Unfortunately, there was a substantial wrench stuck in the machine.
Barrier to justice: the “politics of white resistance.”
Barack explained that he considered pursuing reparations but realized it was a fight he couldn’t win.
But are they in order?
Fox News reports:
Obama said he believes reparations are “justified” and that “there’s not much question that the wealth…the power of this country was built in significant part — not exclusively, maybe not even the majority of it, but a large portion of it — was built on the backs of slaves.”
As for why a proposal never made its way to Congress, it’s simple.
Two more “R” words from #44:
“[W]hat I saw during my presidency was the politics of white resistance and resentment.”
And why?
“The talk of ‘welfare queens’ and the talk of the ‘undeserving’ poor.
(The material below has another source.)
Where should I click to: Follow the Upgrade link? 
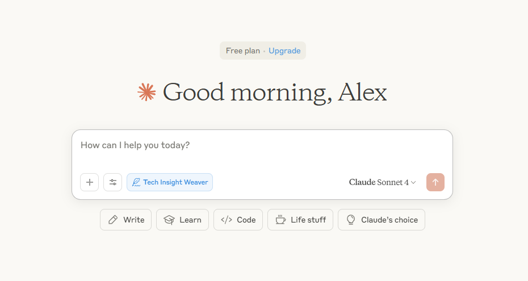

And the backlash against affirmative action.”
Hence, to Obama, there was no use tryin’:
“All that made the prospect of actually proposing any kind of coherent, meaningful reparations program struck me as, politically, not only a nonstarter but potentially counterproductive.”
But don’t misunderstand — he gets it:
“[It was] perfectly understandable why working-class White folks, middle-class White folks, folks who are having trouble paying the bills or dealing with student loans, wouldn’t be too thrilled [about] a massive program that is designed to deal with the past but isn’t speaking to their future.”
It seems Barack’s singing a different tune than during his 2008 campaign.
Back then, he laid it out:
“I have said in the past, and I’ll repeat again, that the best reparations we can provide are good schools in the inner city and jobs for people who are unemployed.”
So will we ever see actual reparations?
Our present failure isn’t for lack of trying. Legislation’s been introduced across three decades, the latest by Democratic Texas Rep. Sheila Jackson Lee.
Meanwhile, progress is being made on a smaller scale.
As I covered last July, a North Carolina town voted to award black residents “community reparations.”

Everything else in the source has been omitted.